One of the commenters at the March 10, 2026 County Commissioners meeting had this to say on the subject:

"Submitting a development proposal, even one with long-standing zoning or extensive technical studies, does not guarantee approval. Findings must still be met. Importantly, a property owner is not entitled to the most intensive or most profitable use of their land. The denial of one proposal does not amount to a taking because this property retains value in other reasonable uses consistent with the county's code and master plan. With respect to the takings argument, the Nevada Supreme Court's one eighty land decision, also known as Bad Lands, dealt with government actions that made development futile.

That decision does not require the board to approve this project when the board cannot make the findings required under county code. If every claimed entitlement was treated as mandatory approval, it would undermine the county's ability to enforce land use standards and protect public health, safety, and welfare. That is not what takings law requires. A regulatory taking happens only when government action removes all economically viable use of the property, as you see on the handout you received.

That is not happening here.
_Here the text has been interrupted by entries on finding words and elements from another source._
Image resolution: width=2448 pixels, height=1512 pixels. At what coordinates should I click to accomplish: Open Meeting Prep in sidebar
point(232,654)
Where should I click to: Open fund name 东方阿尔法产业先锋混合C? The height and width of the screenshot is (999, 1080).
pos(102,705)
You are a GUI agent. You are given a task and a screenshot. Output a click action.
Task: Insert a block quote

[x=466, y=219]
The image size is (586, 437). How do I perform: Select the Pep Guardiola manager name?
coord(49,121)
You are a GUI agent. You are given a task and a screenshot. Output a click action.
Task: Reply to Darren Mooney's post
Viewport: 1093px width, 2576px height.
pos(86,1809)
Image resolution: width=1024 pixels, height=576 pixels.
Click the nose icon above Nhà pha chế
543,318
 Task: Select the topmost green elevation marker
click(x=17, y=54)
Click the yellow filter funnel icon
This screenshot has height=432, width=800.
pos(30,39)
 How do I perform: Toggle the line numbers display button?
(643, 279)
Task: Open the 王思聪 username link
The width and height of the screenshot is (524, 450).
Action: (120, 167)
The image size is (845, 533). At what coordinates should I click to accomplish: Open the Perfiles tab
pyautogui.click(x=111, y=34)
The planning commission did not prohibit all development. Your appointees simply found, as you should find, that the applications before the county do not meet the required findings under Washoe County Code. For these reasons, you must deny the appeal and affirm your planning commission's unanimous decision. And thank you for your time and attention and perseverance today."


The developer and County Planners seem to be staking their approval despite all the documented shortcomings by saying the development conforms to historic zoning and this it has to be approved as zoning cannot be changed. Or something.

On June 28, 2006, County Planner Eric Young (now Senior Planner) had this to say about zoning changes in approval of a zoning change to allow a hospital near Sparks.

Maybe on a fire, and flood prone Super Fund Site, with no local water, or safety infrastructure, and an established pattern of rural development, maybe the historic, obsolete, wrong, zoning could be changed? Is real estate the only investment where you are entitled to the profit you want? After all, the owners have had 25 or so years to develop the site and haven't been able to profitably do it, evidently. Now it is for sale while they are still pushing the application. If we were cynical, we would suspect something afoot but we admit we have no idea the owner/developers motives.


Meanwhile, the thirty-some odd members of the South Valleys Development Review Committee (SVDRC) working groups are adapting their comments to the requirements of the Regional Master Plan. They will once again show that the development cannot make the requirements of the plan in many ways.